DATA FOR PROCESSING:
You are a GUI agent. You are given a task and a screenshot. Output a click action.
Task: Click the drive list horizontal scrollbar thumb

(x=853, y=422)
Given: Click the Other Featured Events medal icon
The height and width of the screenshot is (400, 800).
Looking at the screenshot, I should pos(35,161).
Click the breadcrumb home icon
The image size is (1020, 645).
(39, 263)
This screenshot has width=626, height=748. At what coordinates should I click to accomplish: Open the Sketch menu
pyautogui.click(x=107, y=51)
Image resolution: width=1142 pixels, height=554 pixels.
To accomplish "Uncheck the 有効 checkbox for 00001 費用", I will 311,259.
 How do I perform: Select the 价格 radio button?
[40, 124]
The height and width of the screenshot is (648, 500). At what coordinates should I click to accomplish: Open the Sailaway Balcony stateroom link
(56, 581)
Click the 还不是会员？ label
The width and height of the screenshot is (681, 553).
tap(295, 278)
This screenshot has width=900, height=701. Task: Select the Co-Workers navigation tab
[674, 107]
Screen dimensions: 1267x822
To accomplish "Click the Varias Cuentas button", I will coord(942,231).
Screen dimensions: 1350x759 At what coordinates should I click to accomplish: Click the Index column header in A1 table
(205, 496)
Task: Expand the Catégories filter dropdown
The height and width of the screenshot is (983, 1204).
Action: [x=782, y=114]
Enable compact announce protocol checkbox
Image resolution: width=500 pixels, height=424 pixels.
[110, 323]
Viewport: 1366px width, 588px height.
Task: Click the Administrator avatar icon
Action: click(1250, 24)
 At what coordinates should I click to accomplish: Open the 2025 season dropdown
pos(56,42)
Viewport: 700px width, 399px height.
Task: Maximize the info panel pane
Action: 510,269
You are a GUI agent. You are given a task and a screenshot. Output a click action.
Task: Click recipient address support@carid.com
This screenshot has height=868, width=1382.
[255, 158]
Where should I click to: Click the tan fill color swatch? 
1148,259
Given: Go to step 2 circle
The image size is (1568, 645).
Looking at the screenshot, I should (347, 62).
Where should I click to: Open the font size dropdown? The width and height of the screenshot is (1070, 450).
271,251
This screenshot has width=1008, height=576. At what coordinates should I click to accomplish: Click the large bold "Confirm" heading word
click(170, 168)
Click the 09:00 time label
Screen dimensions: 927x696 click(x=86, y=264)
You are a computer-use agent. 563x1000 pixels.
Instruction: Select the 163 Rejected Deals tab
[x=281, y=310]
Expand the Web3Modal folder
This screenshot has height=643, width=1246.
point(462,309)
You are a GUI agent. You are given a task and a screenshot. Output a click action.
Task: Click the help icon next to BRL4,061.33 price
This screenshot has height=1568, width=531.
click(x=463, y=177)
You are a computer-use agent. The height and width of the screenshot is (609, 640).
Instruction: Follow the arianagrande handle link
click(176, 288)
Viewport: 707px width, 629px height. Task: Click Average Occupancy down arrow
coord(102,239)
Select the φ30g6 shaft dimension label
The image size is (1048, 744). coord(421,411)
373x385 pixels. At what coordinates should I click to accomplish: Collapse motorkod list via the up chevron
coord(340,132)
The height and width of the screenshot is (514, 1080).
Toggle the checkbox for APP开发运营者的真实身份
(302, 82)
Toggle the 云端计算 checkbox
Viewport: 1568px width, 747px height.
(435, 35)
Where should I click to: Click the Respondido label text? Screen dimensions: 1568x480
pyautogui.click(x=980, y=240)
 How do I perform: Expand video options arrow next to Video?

YOUR OBJECTIVE: Please output every record exactly as it appears.

RESULT OF THE EXERCISE:
You are a GUI agent. You are given a task and a screenshot. Output a click action.
Task: Click the drive list horizontal scrollbar thumb

(x=853, y=422)
Given: Click the Other Featured Events medal icon
The height and width of the screenshot is (400, 800).
Looking at the screenshot, I should pos(35,161).
Click the breadcrumb home icon
The image size is (1020, 645).
(39, 263)
This screenshot has width=626, height=748. At what coordinates should I click to accomplish: Open the Sketch menu
pyautogui.click(x=107, y=51)
Image resolution: width=1142 pixels, height=554 pixels.
To accomplish "Uncheck the 有効 checkbox for 00001 費用", I will 311,259.
 How do I perform: Select the 价格 radio button?
[40, 124]
The height and width of the screenshot is (648, 500). At what coordinates should I click to accomplish: Open the Sailaway Balcony stateroom link
(56, 581)
Click the 还不是会员？ label
The width and height of the screenshot is (681, 553).
tap(295, 278)
This screenshot has width=900, height=701. Task: Select the Co-Workers navigation tab
[674, 107]
Screen dimensions: 1267x822
To accomplish "Click the Varias Cuentas button", I will coord(942,231).
Screen dimensions: 1350x759 At what coordinates should I click to accomplish: Click the Index column header in A1 table
(205, 496)
Task: Expand the Catégories filter dropdown
The height and width of the screenshot is (983, 1204).
Action: [x=782, y=114]
Enable compact announce protocol checkbox
Image resolution: width=500 pixels, height=424 pixels.
[110, 323]
Viewport: 1366px width, 588px height.
Task: Click the Administrator avatar icon
Action: click(1250, 24)
 At what coordinates should I click to accomplish: Open the 2025 season dropdown
pos(56,42)
Viewport: 700px width, 399px height.
Task: Maximize the info panel pane
Action: 510,269
You are a GUI agent. You are given a task and a screenshot. Output a click action.
Task: Click recipient address support@carid.com
This screenshot has height=868, width=1382.
[255, 158]
Where should I click to: Click the tan fill color swatch? 
1148,259
Given: Go to step 2 circle
The image size is (1568, 645).
Looking at the screenshot, I should (347, 62).
Where should I click to: Open the font size dropdown? The width and height of the screenshot is (1070, 450).
271,251
This screenshot has width=1008, height=576. At what coordinates should I click to accomplish: Click the large bold "Confirm" heading word
click(170, 168)
Click the 09:00 time label
Screen dimensions: 927x696 click(x=86, y=264)
You are a computer-use agent. 563x1000 pixels.
Instruction: Select the 163 Rejected Deals tab
[x=281, y=310]
Expand the Web3Modal folder
This screenshot has height=643, width=1246.
point(462,309)
You are a GUI agent. You are given a task and a screenshot. Output a click action.
Task: Click the help icon next to BRL4,061.33 price
This screenshot has height=1568, width=531.
click(x=463, y=177)
You are a computer-use agent. The height and width of the screenshot is (609, 640).
Instruction: Follow the arianagrande handle link
click(176, 288)
Viewport: 707px width, 629px height. Task: Click Average Occupancy down arrow
coord(102,239)
Select the φ30g6 shaft dimension label
The image size is (1048, 744). coord(421,411)
373x385 pixels. At what coordinates should I click to accomplish: Collapse motorkod list via the up chevron
coord(340,132)
The height and width of the screenshot is (514, 1080).
Toggle the checkbox for APP开发运营者的真实身份
(302, 82)
Toggle the 云端计算 checkbox
Viewport: 1568px width, 747px height.
(435, 35)
Where should I click to: Click the Respondido label text? Screen dimensions: 1568x480
pyautogui.click(x=980, y=240)
 How do I perform: Expand video options arrow next to Video?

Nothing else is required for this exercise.